October 29, 2009

Are you a produce sampler?

grapes

I was shopping around in the produce section of my local grocery store. Looking at the grapes, I couldn't decide whether I wanted green or red ones this time around. I usually choose whichever looks fresher or is on sale. Sometimes I just alternate. Last time, the green ones were chosen so this time, the red ones were catching my eye.

A woman walked up beside me, in a hurry and pulled off a grape and plopped one into her mouth. She then turned to her significant other and stated with almost a self-righteous tone "Yes, THESE will do." She then looked at me and responded with a "these ones are good" and grabbed the bag to put into her cart.

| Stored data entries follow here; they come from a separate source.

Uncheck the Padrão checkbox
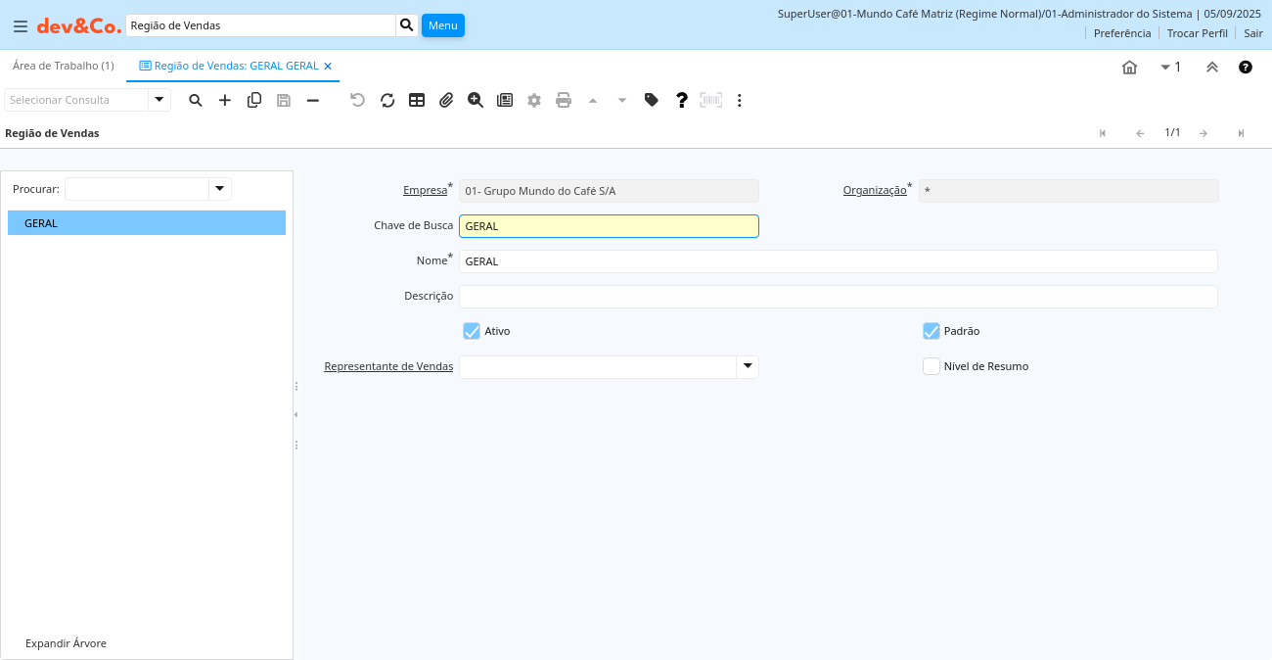This screenshot has height=660, width=1272. (x=931, y=331)
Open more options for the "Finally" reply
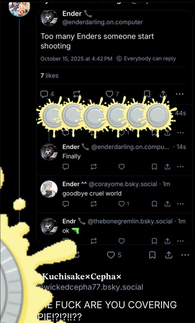Viewport: 195px width, 323px height. pyautogui.click(x=180, y=166)
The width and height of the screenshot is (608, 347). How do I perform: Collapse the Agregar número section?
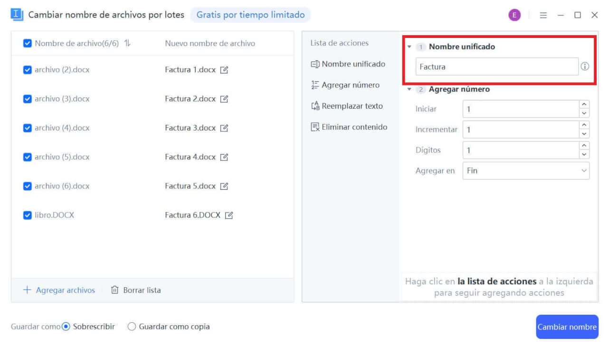(x=409, y=89)
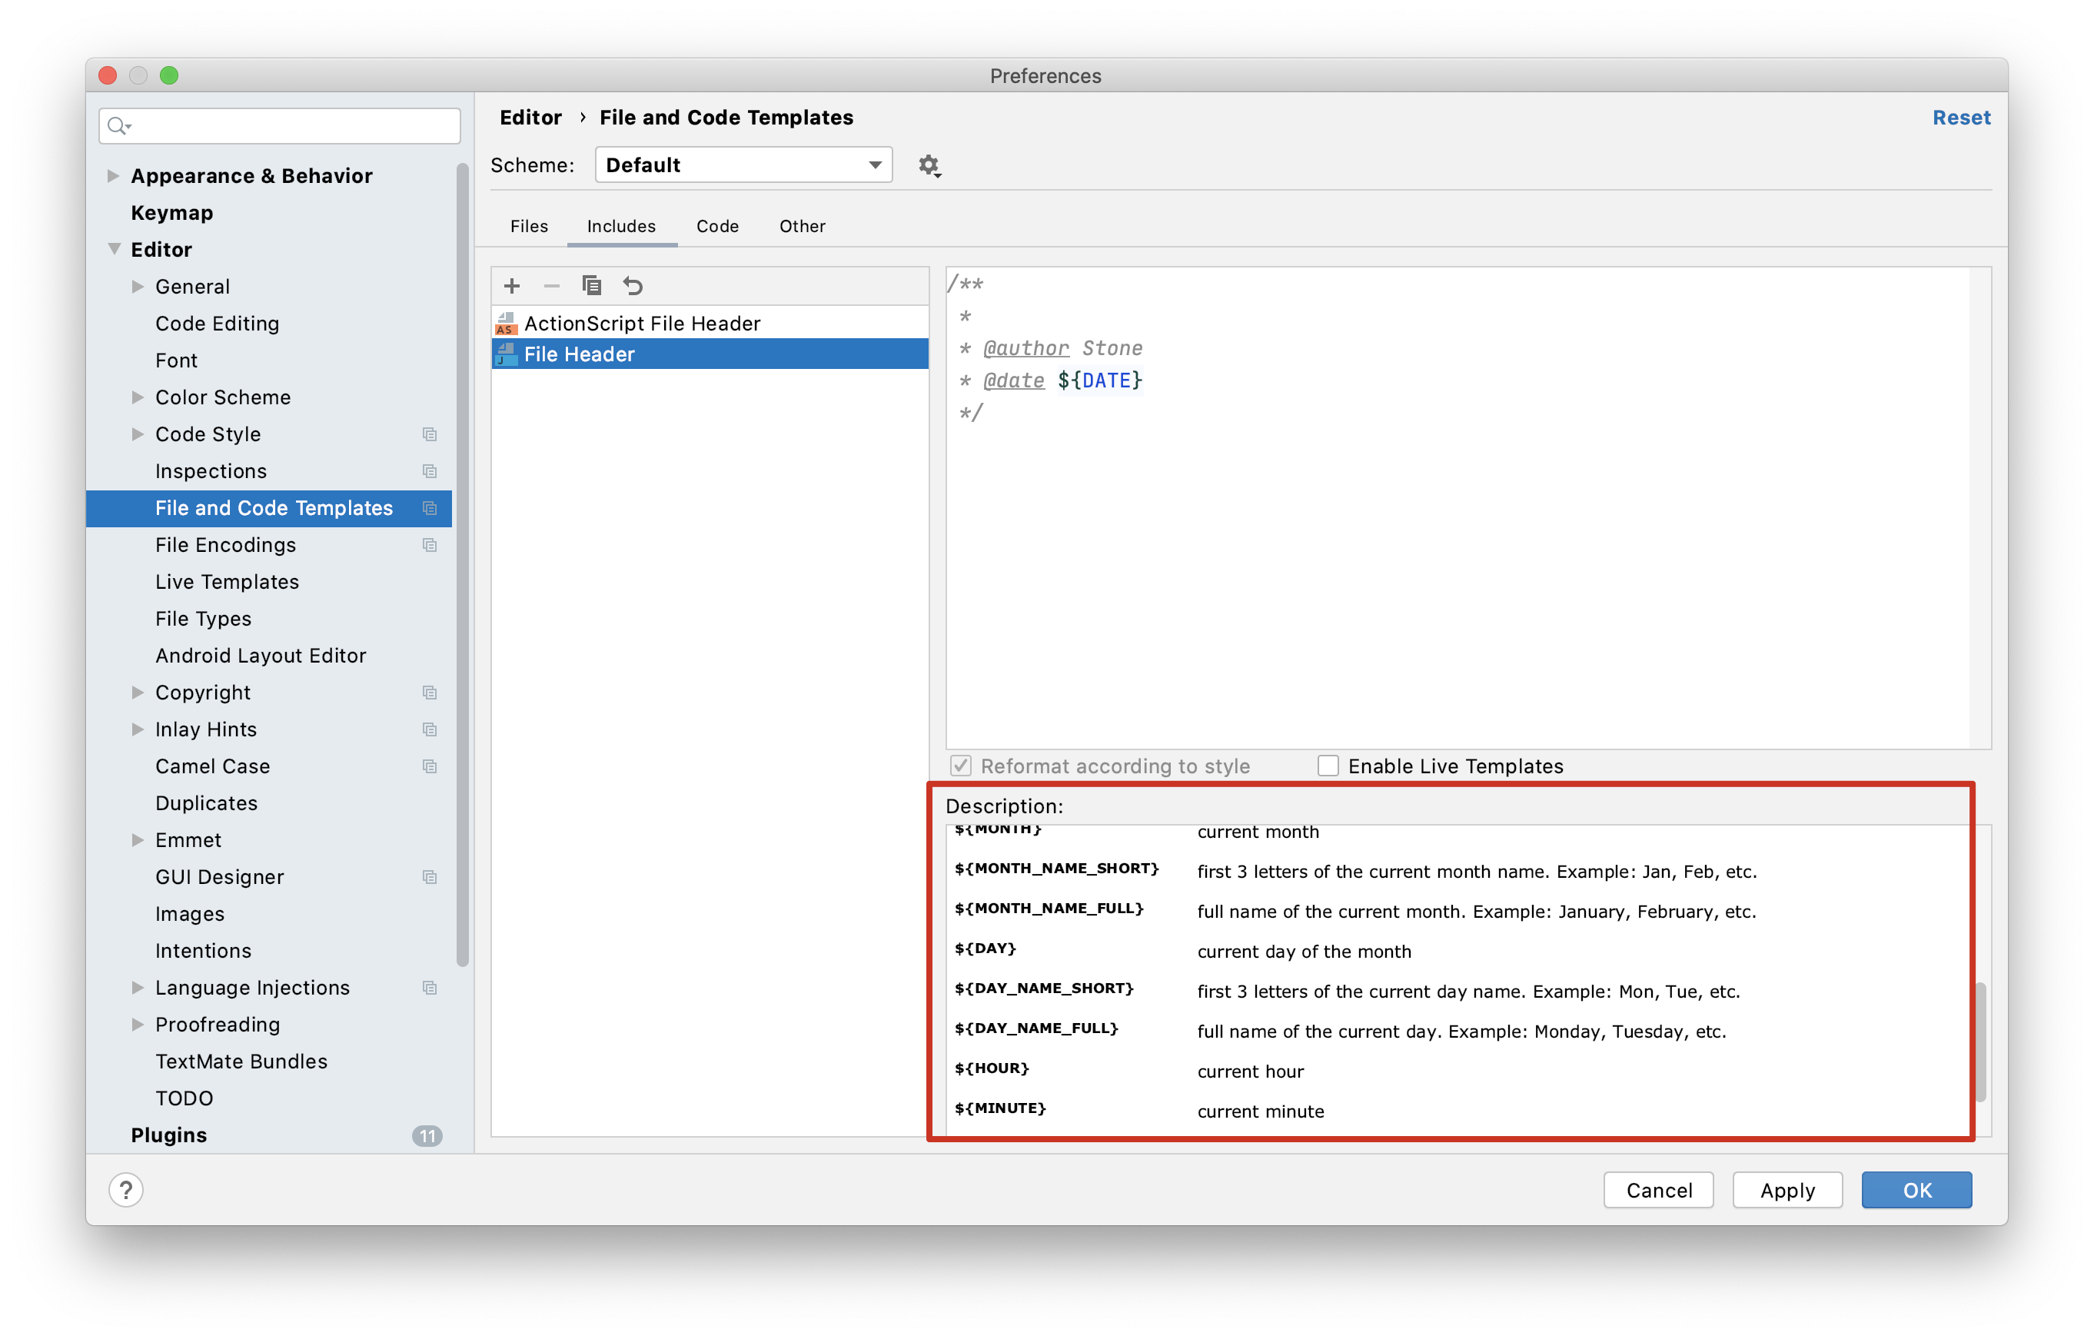
Task: Click the Copy Template icon
Action: (592, 285)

I stood there stunned by her demeanor. It was then I wanted to open my mouth and ask her how the tomatoes or better yet, the watermelons, were. But I refrained.

I'm not really sure why I was irked. I think it was her attitude by it all, not necessarily that she took a taste. It was a sort of sense of entitlement she had that I just didn't like.

I'm sure everyone has seen someone test out a grape or cherry at the supermarket. It's a monkey-see, monkey-do type of thing. I can't tell you how many times I've observed people knock on melons, smell their produce, pinch their kiwi's or squeeze their tomatoes which have led me to try out these techniques too.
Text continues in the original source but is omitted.